Thursday, October 9, 2008

Vatican Newspaper Editorial On Pope Pius XII Who Passed Away 50 Years Ago Today


Today is the 50 th Anniversary of the Death of Pope Pius the XII. THe Pope had a special Mass and Homily and of course there is controversy. As soon as the Pope full remarks come out I will Post them. I shall be doing a few other posts on Pope Pius the XII today.

Here is the Vatican News Papers' Op Ed Today on Pope Piux the XII

In memory of Pius XII
Editorial by Giovanni Maria Vian
In the first hours of Thursday, October 9, 1958, half a century ago, Pius XII passed away. Death came after a long and intermittent illness, as he was about to complete the twentieth year of his pontificate, a great and difficult one which encompassed the darkest time of the twentieth century - the affirmation of totalitarianisms, of the extermination of the Jewish people in the heart of Europe, of the most horrifying war the world had ever known, and the subsequent division of the world in two camps diametrically opposed in a Cold War.

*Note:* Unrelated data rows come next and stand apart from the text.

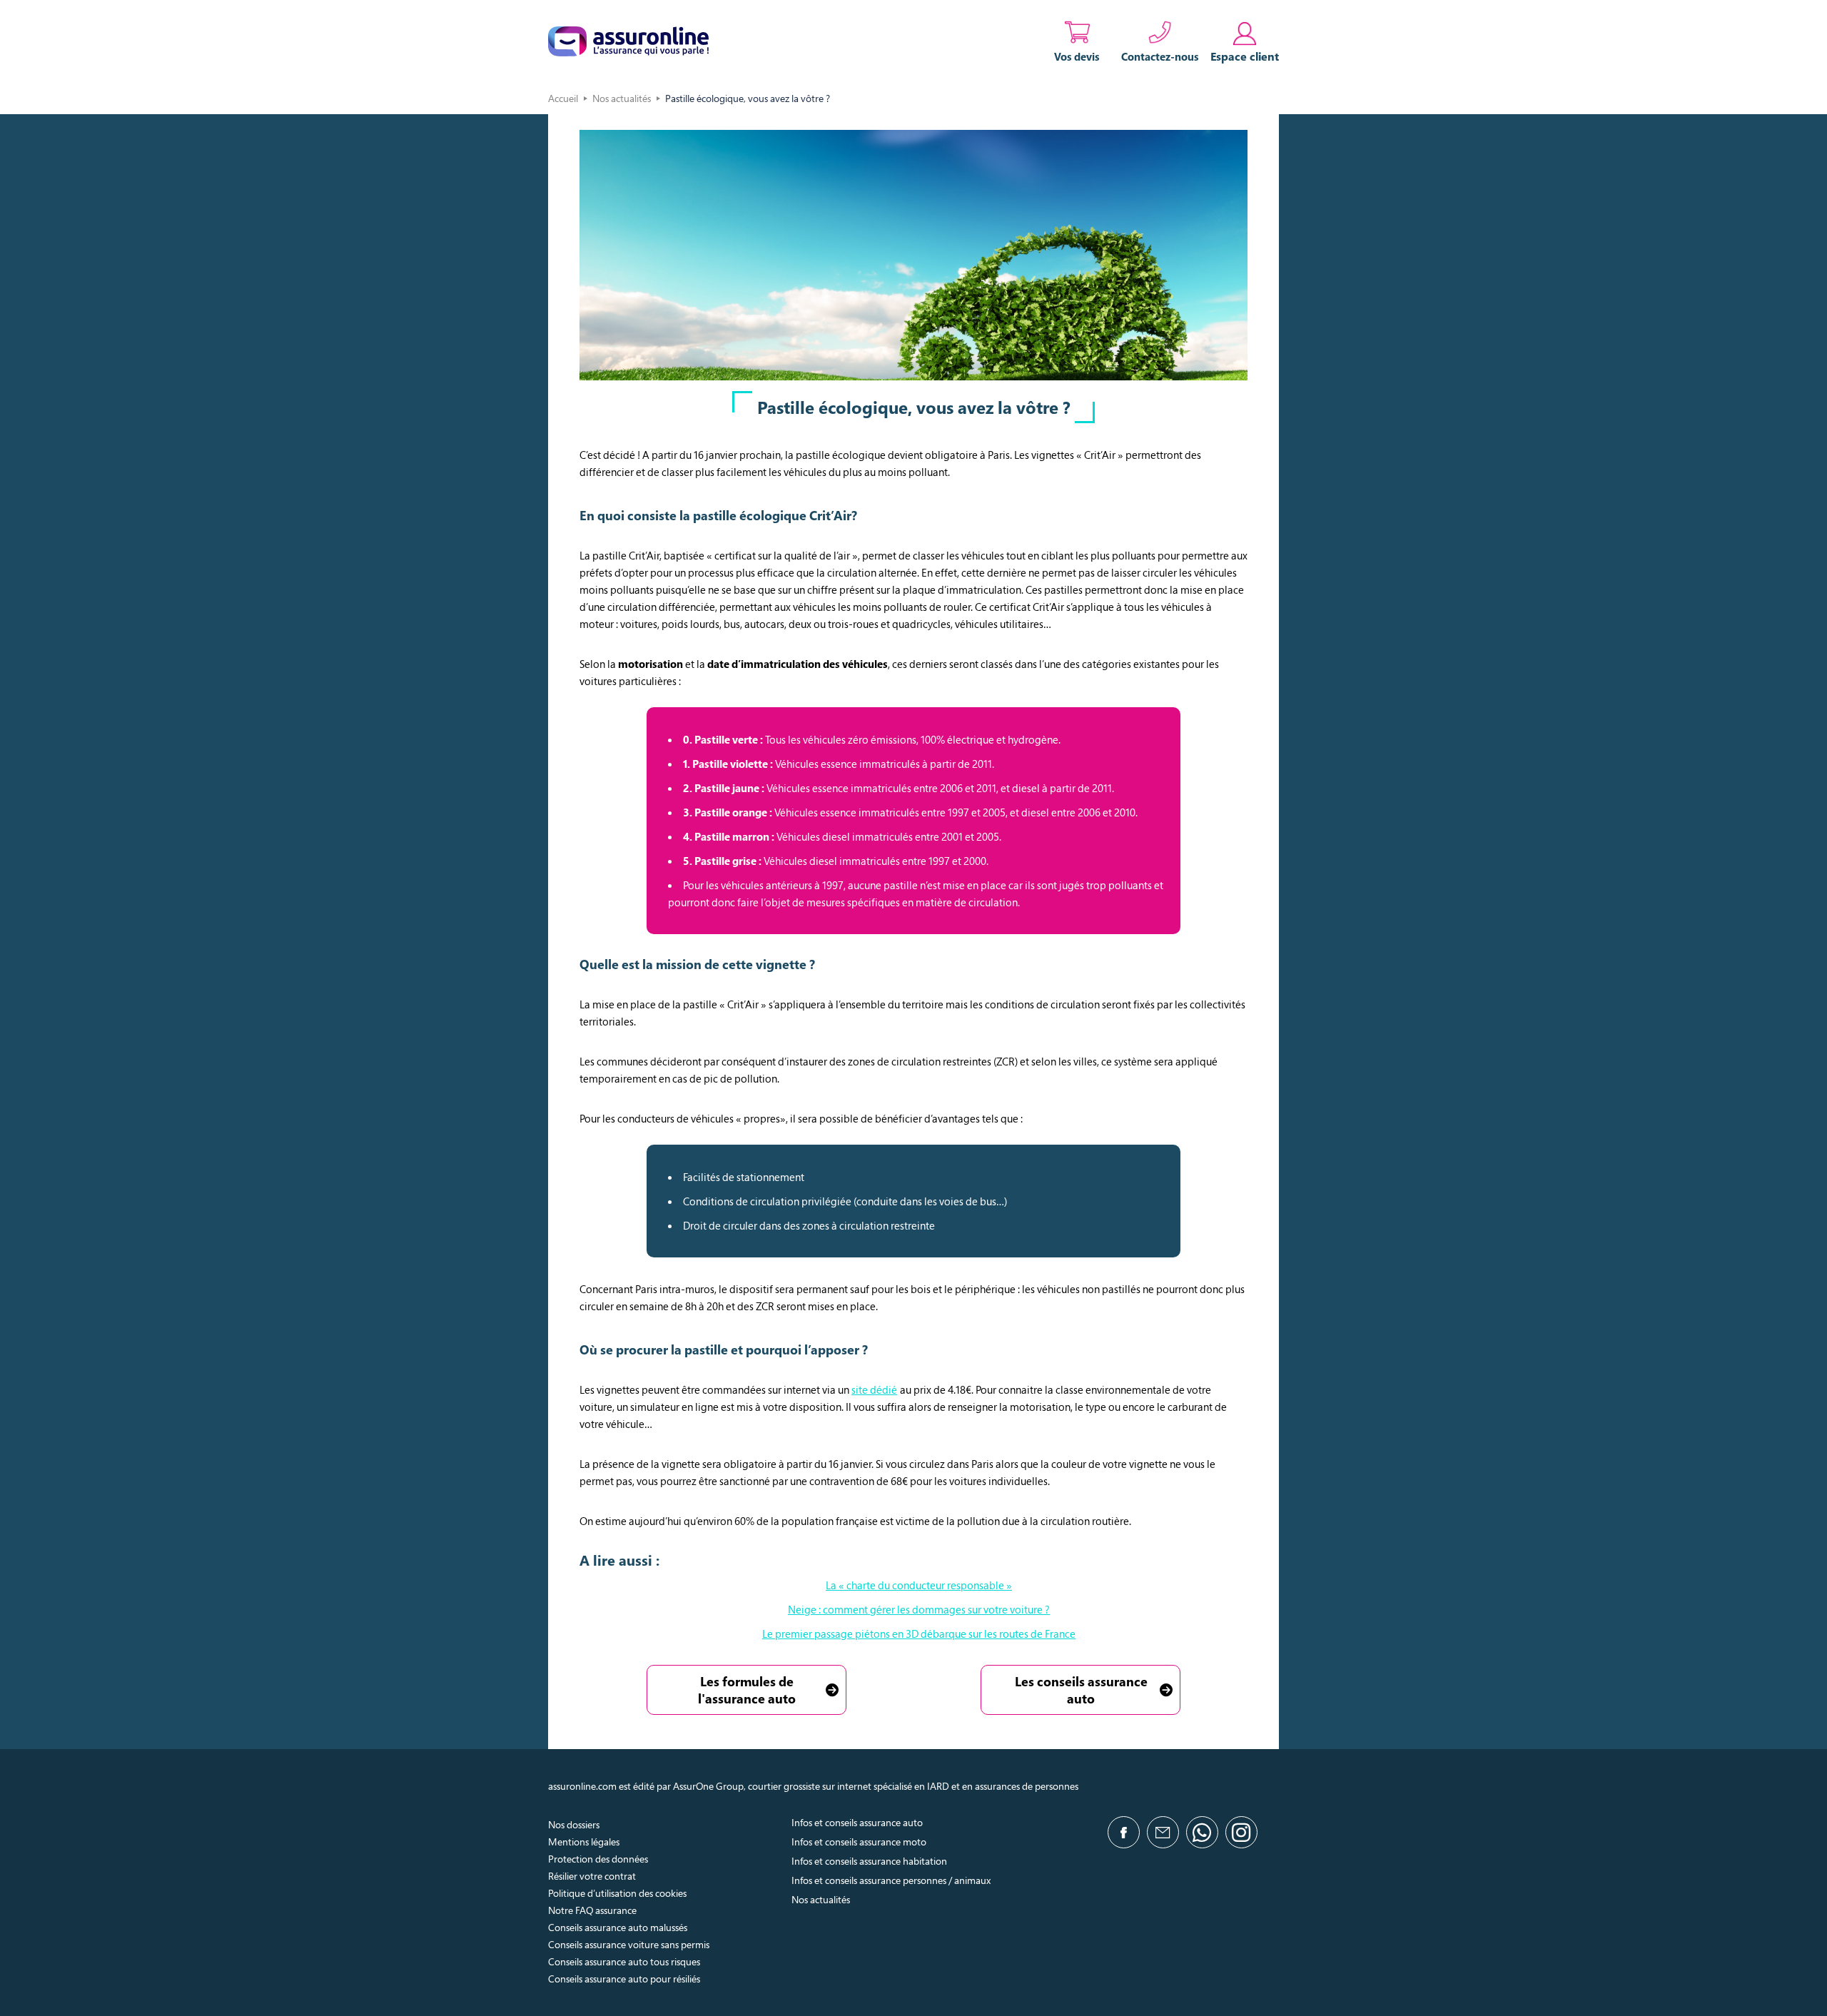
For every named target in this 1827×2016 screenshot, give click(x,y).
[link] (1244, 41)
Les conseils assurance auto (1081, 1690)
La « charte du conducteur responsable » (919, 1585)
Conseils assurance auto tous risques (624, 1961)
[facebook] (1124, 1832)
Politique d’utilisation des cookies (617, 1893)
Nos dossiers (573, 1824)
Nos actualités (621, 98)
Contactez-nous (1160, 56)
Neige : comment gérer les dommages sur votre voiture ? (919, 1609)
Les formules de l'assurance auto (747, 1690)
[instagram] (1241, 1832)
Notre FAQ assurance (592, 1910)
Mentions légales (583, 1841)
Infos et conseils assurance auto (857, 1822)
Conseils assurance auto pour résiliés (624, 1978)
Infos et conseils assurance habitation (869, 1861)
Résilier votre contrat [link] (592, 1876)
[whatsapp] (1202, 1832)
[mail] (1163, 1832)
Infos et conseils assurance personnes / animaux (891, 1880)
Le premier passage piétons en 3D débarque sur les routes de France (919, 1633)
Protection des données (598, 1858)
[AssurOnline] (628, 41)
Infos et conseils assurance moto (858, 1841)
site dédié (874, 1389)
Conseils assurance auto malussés (617, 1927)
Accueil (563, 98)
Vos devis (1077, 56)
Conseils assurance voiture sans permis (628, 1944)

The Roman Pope, whose tall hieratic figure had become familiar to the whole world, thanks to the new means of communications, died in nocturnal solitude at the papal residence in Castel Gandolfo, betrayed by his own doctor who ignobly sold pictures of his agony.


Eugenio Pacelli was born on March 2, 1876, in a Rome that had recently become Italian [i.e., part of the new unified Italian state], while the long Pontificate of Pius XI was ending. As a young priest, he entered the service of the Holy See, following his Roman family's tradition. From then on, his life became increasingly linked closely to the Church of Rome, to pontifical diplomacy, and to his works of peace - first in various Vatican offices; then at the Nunciature in Germany during that dark time following the Communist Revolution in Russia when National Socialism was born and matured; and then finally, for good, back to Rome.


He became the Cardinal Secretary of State for Pius XI, and was subsequently elected his successor in 1939 following a very brief Conclave - the first Roman in two centuries (and the first Vatican secretary of state) to become Pope. A man of peace, Pius XII soon found himself a wartime Pope, the helpless Bishop of Rome.

But he faced the tragedy of war as no other leader in his time did. In the face of the monstrous persecution of Jews by the Nazis [and their Italian Fascist allies], he was constrained to a deliberate but pained silence to mask and maximize an indisputable work of assistance and charity to potential victims.


Cardinal Giovanni Battista Montini (later Pope Paul VI) would write in The Tablet, commenting on the worldwide denigration campaign against Pius XII launched by a German play about his wartime activities: "An attitude of condemnation and protest [towards Nazi treatment of the Jews], which this play claims the Pope never adopted, would have been - besides being futile - dangerous: that is all."

The government of the Church had to go on. It must be remembered, for instance, Divino afflante Spiritu, the encyclical which authorized the renewal of Biblical studies by Catholic scholars, was published during the war. His work of peace and leadership of Catholicism continued tirelessly during the war, expressed symbolically by the Holy Year at mid-century - when he proclaimed the dogma of the Assumption of Mary - and by the two great consistories which started the internationalization of the College of Cardinals for a Church that was increasingly global, while important reforms proceeded in doctrinal, liturgical and ecumenical areas.


At the same time, the Pope supported both democracy and opposition to Communist totalitarianism, on the one hand, and on the other, the reconstruction of Europe. The weight of the war and the desire to erase memories of it soon fell on the image of Pius XII and facilitated the spread after his death of a black legend - that of a Pope who was insensitive to the Holocaust or worse, as a Nazi sympathizer, a fabrication that is inconsistent with history even more than it is denigratory. Analogously, the undeniable differences between him and his successor do not authorize - not even from a historical angle - an unfavorable comparison with John XXIII that was artificially constructed and which still weighs on the Church, undermining its continuity - the same Church that Pius XII served to the very end and which has the duty to uphold his memory.